> _ASSIGNED TASK_
Repeat these records with "Describe the element" changed to "Identify the element" everywhere it occurs, leaving everything else as is.

Saved entries:
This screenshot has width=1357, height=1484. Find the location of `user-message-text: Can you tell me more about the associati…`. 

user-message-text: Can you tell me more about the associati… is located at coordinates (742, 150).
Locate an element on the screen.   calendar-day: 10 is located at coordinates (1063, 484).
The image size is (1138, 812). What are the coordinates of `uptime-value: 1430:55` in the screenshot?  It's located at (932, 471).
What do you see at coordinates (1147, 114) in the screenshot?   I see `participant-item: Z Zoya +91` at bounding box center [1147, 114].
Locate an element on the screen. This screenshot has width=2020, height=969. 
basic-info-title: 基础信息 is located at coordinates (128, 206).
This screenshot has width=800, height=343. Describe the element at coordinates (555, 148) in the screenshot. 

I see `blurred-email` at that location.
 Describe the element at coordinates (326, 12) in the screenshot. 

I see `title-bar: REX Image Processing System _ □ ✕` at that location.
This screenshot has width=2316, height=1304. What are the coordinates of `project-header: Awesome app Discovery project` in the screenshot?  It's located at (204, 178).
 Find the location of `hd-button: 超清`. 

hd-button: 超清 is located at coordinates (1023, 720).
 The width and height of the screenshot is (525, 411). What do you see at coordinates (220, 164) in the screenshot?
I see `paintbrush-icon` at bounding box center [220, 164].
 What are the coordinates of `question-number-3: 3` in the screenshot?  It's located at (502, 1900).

> _RESPONSE BOX_
This screenshot has width=1357, height=1484. Find the location of `user-message-text: Can you tell me more about the associati…`. 

user-message-text: Can you tell me more about the associati… is located at coordinates (742, 150).
Locate an element on the screen.   calendar-day: 10 is located at coordinates (1063, 484).
The image size is (1138, 812). What are the coordinates of `uptime-value: 1430:55` in the screenshot?  It's located at (932, 471).
What do you see at coordinates (1147, 114) in the screenshot?   I see `participant-item: Z Zoya +91` at bounding box center [1147, 114].
Locate an element on the screen. This screenshot has width=2020, height=969. 
basic-info-title: 基础信息 is located at coordinates (128, 206).
This screenshot has width=800, height=343. Identify the element at coordinates (555, 148) in the screenshot. 

I see `blurred-email` at that location.
 Identify the element at coordinates (326, 12) in the screenshot. 

I see `title-bar: REX Image Processing System _ □ ✕` at that location.
This screenshot has width=2316, height=1304. What are the coordinates of `project-header: Awesome app Discovery project` in the screenshot?  It's located at (204, 178).
 Find the location of `hd-button: 超清`. 

hd-button: 超清 is located at coordinates (1023, 720).
 The width and height of the screenshot is (525, 411). What do you see at coordinates (220, 164) in the screenshot?
I see `paintbrush-icon` at bounding box center [220, 164].
 What are the coordinates of `question-number-3: 3` in the screenshot?  It's located at (502, 1900).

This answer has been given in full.